We are in Venice! Minus Joy, because she is still waiting for her passport. Public service announcement: If you need a new passport, imagine how long each stage would normally take and double it. This part of the State Department is so understaffed, or whatever, that it’s not even possible to get an appointment in a passport office anywhere in the United States right now. So Joy is in New York, at least, enjoying the opportunity to be there and see friends.

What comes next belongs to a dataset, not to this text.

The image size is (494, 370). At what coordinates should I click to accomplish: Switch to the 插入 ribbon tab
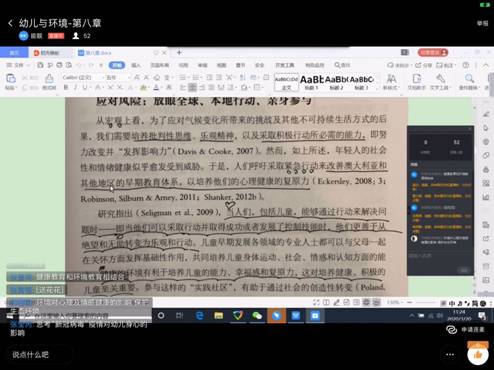point(136,65)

The Munchkin and I arrived late last night. There’s so much we could do and see here. We’re right by or in the old Jewish ghetto, which, if not the first such place in the world, was the one that gave us the term ghetto for a neighborhood to which people are confined. Nowadays the methods by which we keep people in their place are a bit more subtle, which enables the people outside the ghetto to tell themselves that if anyone is still stuck there, it’s their own fault. So we could go to the Museo Hebraico. We’ll go to San Marco and all its accoutrements, of course, but in the hopes that Joy will join us within a few days, I want to hold off on going to Murano, the island of glassblowers. We’ve seen a bunch of posters for the Biennale, and I’d like to go into some of those exhibits. The moment I was awake this morning, Munchkin (who had already been out and about) asked if I wanted to climb a spiral staircase to a great view, and I said yes, but the first available tickets are tomorrow at 11:30, so we’re going to go then: La Scala Contarini del Bovolo, a late 15th-century palazzo. Apparently, it was made famous to the rest of the world when it featured prominently in Orson Welles’s movie of Othello.

The main attraction of Venice, though—the reason it was top on my list of places to go this summer—is just the city itself. I wanted to wander the winding streets and cross canals and soak up the centuries-old architecture. In our two hours of meandering and getting some food, I was confirmed in my conviction that I could be very happy here without going to a single “historical attraction.”

For example: This was the view out my bedroom window this morning.

The building in the distance on the right has a Pride flag hanging out the window, third window from the right.